Penn's Peak also offers rentable suites for shows and events taking place at the hall. Employees of Pencor Services, Inc. and PenTeleData are able to rent out the PenTeleData suite. The Hager suite is able to be rented by anyone. The Sneak Peak suite is exclusive to members of its "Sneak Peak" club.

== History ==

=== Rambler's Ranch (1998–2001) ===
Built by a local country musician named Tommy Schafer in 1998, Penn's Peak was originally titled Rambler's Ranch. Rambler's Ranch was a venue hall and restaurant for country music fans, inspired by Nashville, Tennessee. It has drawn in thousands of country music fans with its restaurant service, dance hall, and sweeping valley views. It included two full bars: a guitar-shaped bar and a piano-shaped bar, with retro 50's country decor.

Rambler's Ranch closed in 2001 due to lack of revenue. Reports state that the ranch could have stayed open had it expanded its audience beyond country music fans. Executive director of the Pocono Mountains Vacation Bureau, Bob Uguccioni, expressed his concern that many people didn't realize the high quality of entertainment that was offered at Rambler's Ranch, which ultimately led to its foreclosure.

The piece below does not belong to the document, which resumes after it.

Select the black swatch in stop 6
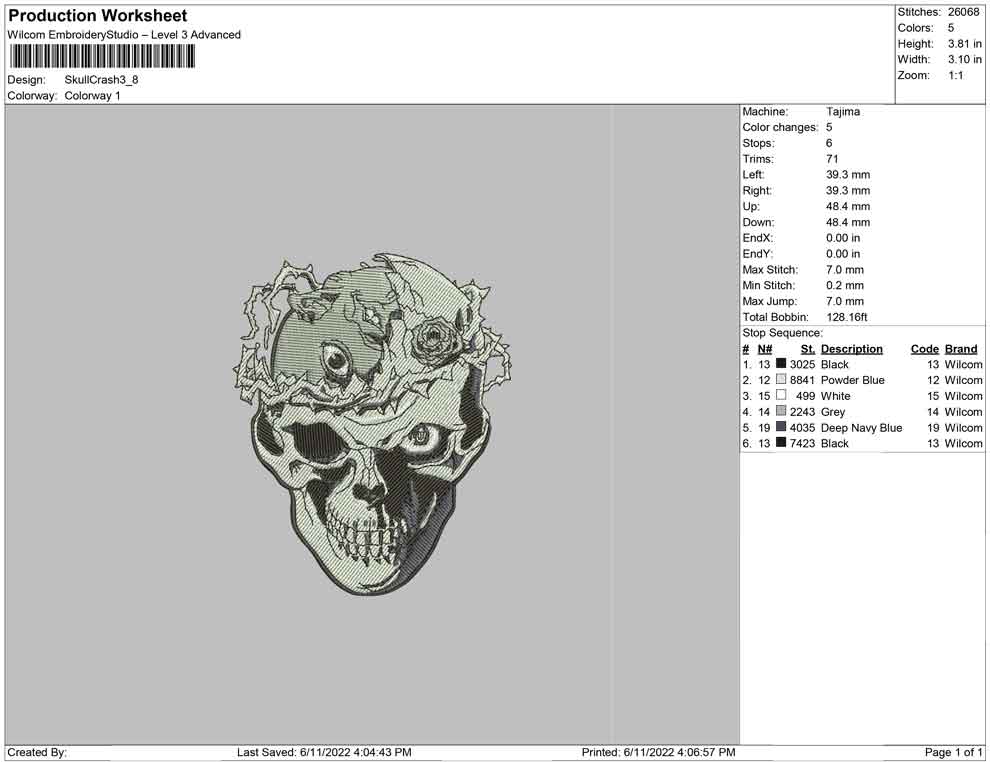990x762 pixels. [781, 443]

=== Pencor Services takeover and rebrand (2003) ===
In 2003, Pencor Services, Inc., a leading communications company in Northeastern Pennsylvania, purchased Rambler's Ranch for about $5M USD. After spending about $250K in renovations, including the addition of a gift shop and two luxury suites, Rambler's Ranch reopened as Penn's Peak, and the restaurant was rebranded as Roadies Restaurant and Bar.

In 2008, Penn's Peak went through another $4.8M USD in renovations, giving Penn's Peak a new entrance, lobby, box office, and major heating and air conditioning improvements. It also brought about Penn's Peak radio station, Penn's Peak Radio.